The present embodiments relate to a gantry for beam guidance of a particle beam.
Particle therapy is a method for the treatment of tissue, such as tumor diseases. Irradiation methods are, however, used in non-therapeutic areas. Non-therapeutic areas include, for example, research as part of particle therapy, which is carried out on non-living models or bodies, or irradiation of materials. Charged particles are accelerated to high energy and are formed into a particle beam and guided to one or more radiation rooms by means of a high-energy beam transport system. In the radiation room, the object to be irradiated is irradiated by the particle beam. “Fixed beam” radiation rooms direct the particle beam to an object to be irradiated from one or more fixed directions. Furthermore, gantry-based radiation rooms direct a particle beam from various variable angular positions via a rotatable beam outlet onto an object to be irradiated. For example, the angular positions may be in a range from more than 180° or 360°.
Because the particles of the particle beam have high energies and the charged particle beam has a high magnetic rigidity, a gantry frequently has heavy dipole magnets to guide the particle beam. The particles may be accelerated protons or carbon ions. The weight of a dipole magnet can, for example, be in the order of approximately 25 t. The components of the gantry, when the gantry is rotated, may come to rest in various angular positions relative to the direction of the force of gravity.

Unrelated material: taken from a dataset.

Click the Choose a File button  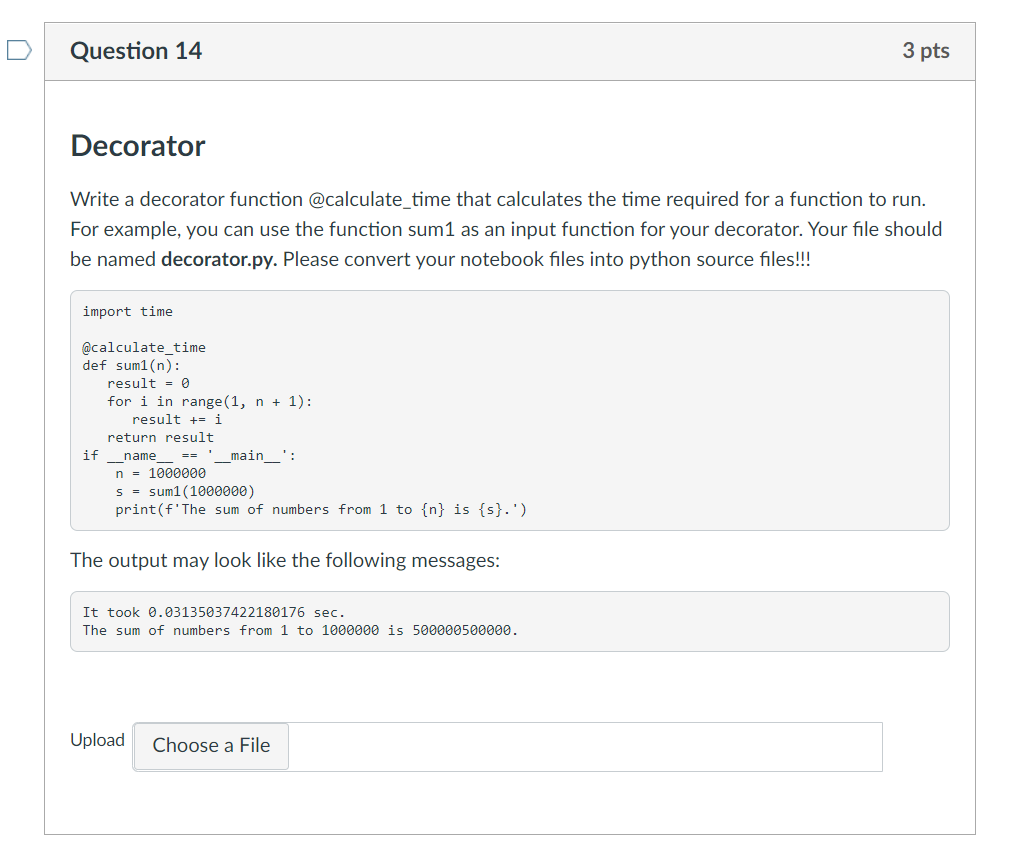coord(211,746)
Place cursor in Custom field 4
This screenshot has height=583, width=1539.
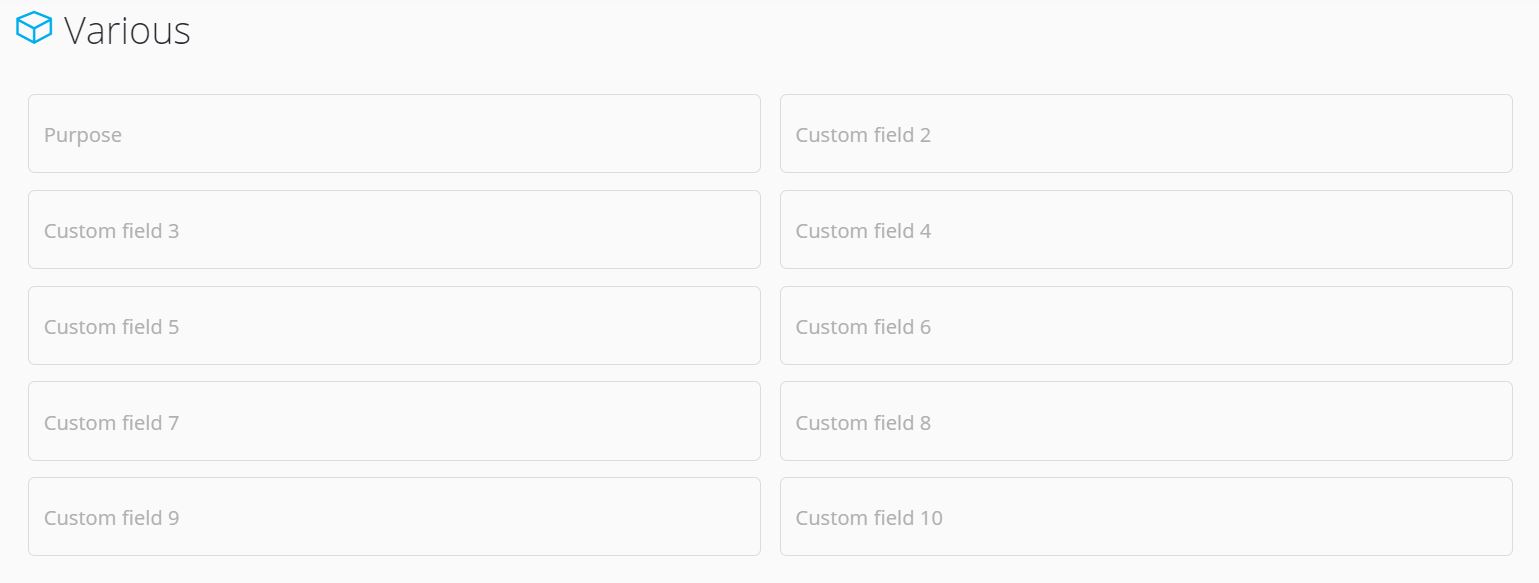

The deviation of the components of a gantry from a required set position, however, causes a shift in the particle beam relative to an isocenter and compromises the accuracy of the beam.
In order to be able to enable a spatially precise rotation of the gantry, rigid mechanical parts of the gantry superstructure are known. Where there are cantilevered supporting devices of a gantry, additional supports are often used in the form of bearings in the area of the cantilevered part of the gantry, for example, in the area of the radiation room.
Before commissioning or servicing a gantry, measurements are taken during which the deviation of the particle beam from a desired pattern in the treatment room is measured relative to each angle of rotation of the gantry. Accordingly, in a succeeding act, the spatial pattern may be corrected by a control unit of the particle beam guidance.
The gantry may be rotated to a specific angular position before bringing the gantry into service. The gantry may be rotated to measure the position of the components. Based on the position of the components, the mounting elements for the components, such as the dipoles, may be corrected. This process is carried out iteratively for several angular positions until the mounting elements are adjusted so that the measured deviation from a set position is equally small for all angular positions.